The strategy has already been criticised for not going far enough. WWF has called for regulation to ensure that high-risk commodities marketed in the EU are sustainably produced and not linked to deforestation, ecosystem conversion, or violation of human rights. But producer countries would regard any such regulation as a barrier to trade, in violation of international trade rules. Retaliatory measures have already been proposed by SE Asian countries in response to the EU’s measures to limit imports of certain palm oil biofuels.

The European Commission aims to mobilise public opinion against high-risk products, by voluntary labelling.  Consumers can drive change and a customer exercising their right to choose does not contravene international trade rules. The European Commission’s proposal for product labelling however is rather narrow. It proposes to extend its own Ecolabel to cover these commodities. 

Labelling will also be entirely voluntary which will limit its impact. We really need a compulsory labelling system, which shows deforestation risk clearly, so consumers know what they are buying. A traffic light system is easy to understand. Green would be for products certified to an EU approved sustainability scheme and red would be for no proof at all of responsible sourcing.  Amber could cover the case where only a certain percentage of the raw materials are certified. 

The Ecolabel isn't established in the food sector; in fact, the Ecolabel website currently says that it has no plans to cover food. Better known sustainability schemes for these commodities have been developed and are recognised internationally. The EU strategy seems to ignore well-established schemes such as RSPO (palm oil), RTRS (soy) Rainforest Alliance and ISCC. In the biofuels sector, EU approved sustainability schemes for crop-based transport fuels, which have the strictest rules for no-deforestation, have been in place and working since 2011. These schemes provide the framework for certificatiion, together with the traceability system to track the crops from the farm to the end product.

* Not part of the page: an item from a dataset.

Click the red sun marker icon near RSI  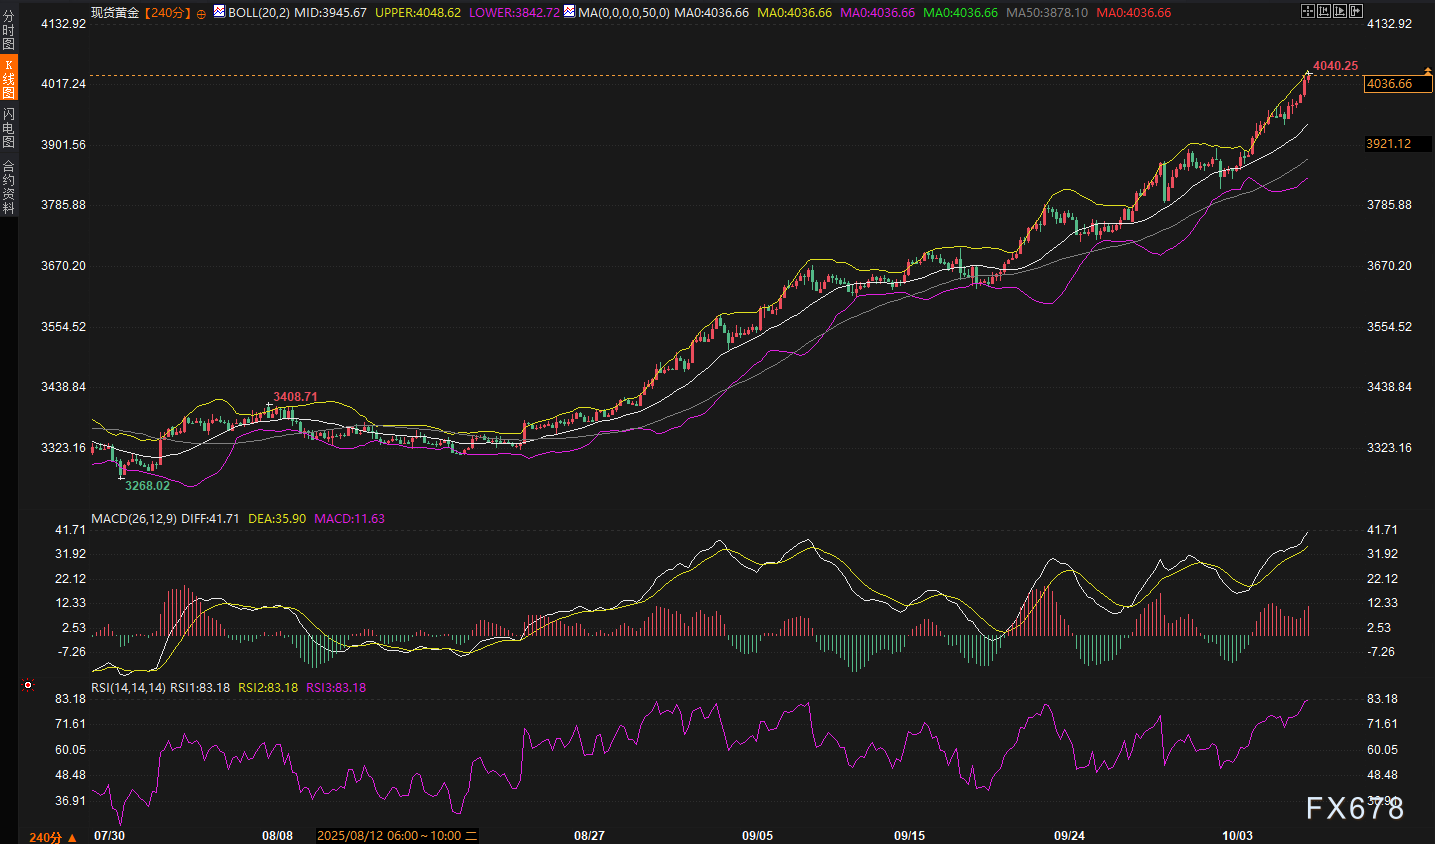(28, 685)
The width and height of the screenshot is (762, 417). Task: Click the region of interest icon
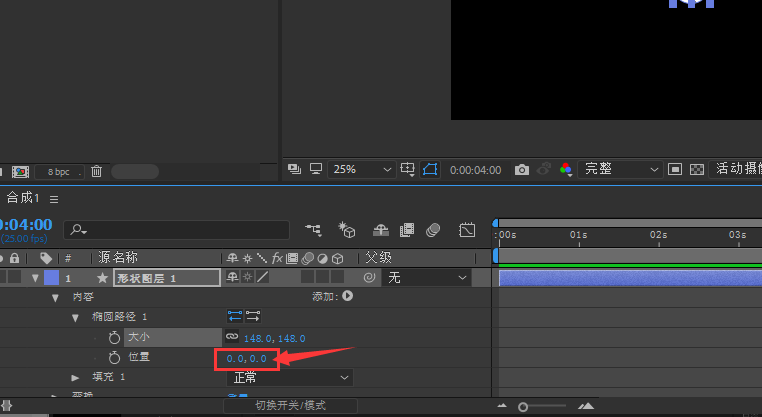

Critics say that certification brings an increase in costs for the consumer. However, supermarket own label products, which compete on price with the big brands, are increasingly using sustainably certified ingredients, without losing their cost advantage. It is the case however that farmers will need help to increase their yields on existing land, or to reclaim degraded areas, to avoid expanding into the forest. This is where European aid could offer assistance in terms of know-how and finance. Reforestation of recently deforested land could also be included within the scope of such aid programmes. 

So although the new strategy offers food for thought, it is not an immediate recipe for success. Mandatory sustainability labelling is needed to mitigate the affect our appetite for tropical products is having on the world’s rainforests.